- **Quoted passage**

I lost an entire day of writing yesterday. Suddenly it was terribly important that I rearrange my living room. I currently live in an open loft and so moving one item affects the esthetics of the entire room. Eight hours later…I found myself sipping tea, admiring my efforts, and watching Westworld on HBO.
Given yesterday’s events, I woke this morning determined to make real progress on my next book. And then, Darling Desi popped up in my YouTube feed while I was drinking my coffee. Thirty minutes later, I found myself scaling back today’s writing plans.
This is typical writer-procrastination behavior on my part. Unfortunately, some of these time-sucking rabbit holes must be seen through to their end in order for me to write that next chapter. So, please bear with me while I follow this particular Mad Hatter for today.
If you haven’t run across any of Darling Desi’s videos, click here to check out her channel. By all appearances, she seems to be living her best Victorian/Edwardian Story Book Princess life. The video I first stumbled upon was her Wearing a Corset for a Day experiment. That video led me to another, How to Romanticize your Life; Being the Main Character of your Life, which is the point of this post.

[Dataset entries]

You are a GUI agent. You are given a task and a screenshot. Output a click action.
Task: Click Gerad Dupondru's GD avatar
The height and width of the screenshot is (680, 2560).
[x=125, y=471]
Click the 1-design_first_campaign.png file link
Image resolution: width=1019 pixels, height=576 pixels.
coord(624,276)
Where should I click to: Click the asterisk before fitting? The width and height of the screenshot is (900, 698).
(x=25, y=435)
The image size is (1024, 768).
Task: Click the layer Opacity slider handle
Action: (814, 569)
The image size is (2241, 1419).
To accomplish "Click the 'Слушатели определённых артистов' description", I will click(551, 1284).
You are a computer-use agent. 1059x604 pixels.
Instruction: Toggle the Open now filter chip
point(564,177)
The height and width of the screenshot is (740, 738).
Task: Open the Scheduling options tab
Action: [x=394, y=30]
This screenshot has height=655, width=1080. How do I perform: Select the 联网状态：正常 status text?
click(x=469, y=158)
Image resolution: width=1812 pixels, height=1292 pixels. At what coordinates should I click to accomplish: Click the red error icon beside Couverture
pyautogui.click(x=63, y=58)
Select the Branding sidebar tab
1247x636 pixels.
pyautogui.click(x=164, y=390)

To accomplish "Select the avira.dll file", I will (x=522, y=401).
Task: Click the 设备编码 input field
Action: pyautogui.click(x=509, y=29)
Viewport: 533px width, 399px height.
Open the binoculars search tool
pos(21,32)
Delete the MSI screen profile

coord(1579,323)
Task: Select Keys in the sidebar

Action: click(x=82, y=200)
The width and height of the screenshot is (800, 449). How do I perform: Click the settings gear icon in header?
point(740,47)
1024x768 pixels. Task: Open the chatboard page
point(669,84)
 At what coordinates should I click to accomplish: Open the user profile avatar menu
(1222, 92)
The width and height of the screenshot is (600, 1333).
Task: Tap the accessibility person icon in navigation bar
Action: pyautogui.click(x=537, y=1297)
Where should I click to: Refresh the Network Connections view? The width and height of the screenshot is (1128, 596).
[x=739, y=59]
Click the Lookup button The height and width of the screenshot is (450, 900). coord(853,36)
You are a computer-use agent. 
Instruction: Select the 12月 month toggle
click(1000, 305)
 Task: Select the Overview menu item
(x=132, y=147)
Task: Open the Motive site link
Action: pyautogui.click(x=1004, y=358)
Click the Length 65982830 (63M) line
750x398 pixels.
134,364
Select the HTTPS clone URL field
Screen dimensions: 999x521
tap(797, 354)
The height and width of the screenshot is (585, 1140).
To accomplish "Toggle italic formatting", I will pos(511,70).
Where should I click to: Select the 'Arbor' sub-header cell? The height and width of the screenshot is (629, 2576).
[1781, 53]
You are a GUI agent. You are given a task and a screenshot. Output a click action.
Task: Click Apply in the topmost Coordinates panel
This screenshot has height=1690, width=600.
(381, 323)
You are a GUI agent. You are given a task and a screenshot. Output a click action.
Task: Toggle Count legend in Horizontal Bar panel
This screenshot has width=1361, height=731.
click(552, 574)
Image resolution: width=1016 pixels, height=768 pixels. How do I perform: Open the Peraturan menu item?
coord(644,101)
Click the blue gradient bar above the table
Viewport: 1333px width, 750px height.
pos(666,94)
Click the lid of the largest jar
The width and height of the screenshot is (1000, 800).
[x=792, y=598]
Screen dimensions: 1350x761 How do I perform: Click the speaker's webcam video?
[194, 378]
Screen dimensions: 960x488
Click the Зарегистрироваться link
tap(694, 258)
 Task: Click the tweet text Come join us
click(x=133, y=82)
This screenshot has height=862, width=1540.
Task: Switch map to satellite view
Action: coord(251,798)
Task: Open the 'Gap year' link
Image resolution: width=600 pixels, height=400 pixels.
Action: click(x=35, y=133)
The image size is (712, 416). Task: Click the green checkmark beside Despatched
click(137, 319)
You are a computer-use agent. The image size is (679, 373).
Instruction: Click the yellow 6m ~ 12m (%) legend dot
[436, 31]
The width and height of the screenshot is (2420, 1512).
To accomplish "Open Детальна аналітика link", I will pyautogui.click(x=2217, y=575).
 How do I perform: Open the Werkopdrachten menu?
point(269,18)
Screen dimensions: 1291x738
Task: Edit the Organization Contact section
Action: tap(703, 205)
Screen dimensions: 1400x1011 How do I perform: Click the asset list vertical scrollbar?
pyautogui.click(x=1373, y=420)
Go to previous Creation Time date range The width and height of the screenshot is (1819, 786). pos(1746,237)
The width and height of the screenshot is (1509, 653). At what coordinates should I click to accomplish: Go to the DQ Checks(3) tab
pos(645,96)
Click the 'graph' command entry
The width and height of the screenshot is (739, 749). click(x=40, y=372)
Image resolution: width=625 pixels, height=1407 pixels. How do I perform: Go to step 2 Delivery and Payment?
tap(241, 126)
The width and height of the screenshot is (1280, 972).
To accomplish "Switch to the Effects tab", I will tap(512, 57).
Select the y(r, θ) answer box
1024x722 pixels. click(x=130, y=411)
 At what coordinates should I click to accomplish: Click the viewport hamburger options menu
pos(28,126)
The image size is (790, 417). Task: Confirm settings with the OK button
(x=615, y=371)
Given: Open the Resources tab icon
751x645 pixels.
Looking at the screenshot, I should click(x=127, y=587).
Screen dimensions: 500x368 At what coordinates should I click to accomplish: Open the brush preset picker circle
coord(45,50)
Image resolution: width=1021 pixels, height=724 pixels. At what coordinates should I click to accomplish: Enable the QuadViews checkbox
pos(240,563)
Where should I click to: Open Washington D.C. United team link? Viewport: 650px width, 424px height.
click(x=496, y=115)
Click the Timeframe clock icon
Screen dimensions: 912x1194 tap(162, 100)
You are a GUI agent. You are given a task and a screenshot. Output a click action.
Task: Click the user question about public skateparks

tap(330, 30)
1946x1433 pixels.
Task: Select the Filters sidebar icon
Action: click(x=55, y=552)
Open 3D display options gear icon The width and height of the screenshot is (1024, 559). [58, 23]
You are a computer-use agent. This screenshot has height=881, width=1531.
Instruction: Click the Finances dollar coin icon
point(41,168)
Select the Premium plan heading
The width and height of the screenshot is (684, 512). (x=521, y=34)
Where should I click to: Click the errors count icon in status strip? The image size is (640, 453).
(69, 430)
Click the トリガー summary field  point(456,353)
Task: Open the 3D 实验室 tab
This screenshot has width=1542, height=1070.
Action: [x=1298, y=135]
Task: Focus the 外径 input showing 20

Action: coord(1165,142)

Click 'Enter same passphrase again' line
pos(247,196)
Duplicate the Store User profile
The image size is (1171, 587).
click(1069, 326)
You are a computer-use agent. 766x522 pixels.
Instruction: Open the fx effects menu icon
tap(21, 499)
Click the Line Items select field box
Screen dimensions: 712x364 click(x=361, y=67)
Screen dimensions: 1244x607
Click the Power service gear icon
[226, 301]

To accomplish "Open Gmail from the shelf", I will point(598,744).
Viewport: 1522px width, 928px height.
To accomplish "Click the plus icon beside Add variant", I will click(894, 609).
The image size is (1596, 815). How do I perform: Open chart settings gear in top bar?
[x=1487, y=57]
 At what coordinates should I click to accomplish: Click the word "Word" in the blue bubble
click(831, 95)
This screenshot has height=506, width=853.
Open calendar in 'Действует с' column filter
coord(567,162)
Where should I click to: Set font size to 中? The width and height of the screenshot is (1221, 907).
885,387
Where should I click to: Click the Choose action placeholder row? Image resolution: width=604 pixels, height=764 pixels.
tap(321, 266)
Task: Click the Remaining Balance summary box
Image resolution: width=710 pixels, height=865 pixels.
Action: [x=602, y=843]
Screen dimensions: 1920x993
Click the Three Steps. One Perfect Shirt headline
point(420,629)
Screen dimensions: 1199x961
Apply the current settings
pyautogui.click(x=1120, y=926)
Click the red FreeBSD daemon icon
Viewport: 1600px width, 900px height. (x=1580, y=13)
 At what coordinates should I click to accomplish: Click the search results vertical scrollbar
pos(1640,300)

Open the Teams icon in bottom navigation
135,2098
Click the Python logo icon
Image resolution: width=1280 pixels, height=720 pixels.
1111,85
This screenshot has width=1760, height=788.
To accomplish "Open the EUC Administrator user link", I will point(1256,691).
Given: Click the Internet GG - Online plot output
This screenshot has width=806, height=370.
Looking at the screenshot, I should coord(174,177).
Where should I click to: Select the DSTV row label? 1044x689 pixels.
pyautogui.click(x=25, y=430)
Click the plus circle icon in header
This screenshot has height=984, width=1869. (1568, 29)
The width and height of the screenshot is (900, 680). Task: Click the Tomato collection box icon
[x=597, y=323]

- **What is expected**
From the blog post about writing procrastination, set down word for word the passage starting at "I lost an entire" and ending at "Hatter for today.".

- **Result of this task**
I lost an entire day of writing yesterday. Suddenly it was terribly important that I rearrange my living room. I currently live in an open loft and so moving one item affects the esthetics of the entire room. Eight hours later…I found myself sipping tea, admiring my efforts, and watching Westworld on HBO.
Given yesterday’s events, I woke this morning determined to make real progress on my next book. And then, Darling Desi popped up in my YouTube feed while I was drinking my coffee. Thirty minutes later, I found myself scaling back today’s writing plans.
This is typical writer-procrastination behavior on my part. Unfortunately, some of these time-sucking rabbit holes must be seen through to their end in order for me to write that next chapter. So, please bear with me while I follow this particular Mad Hatter for today.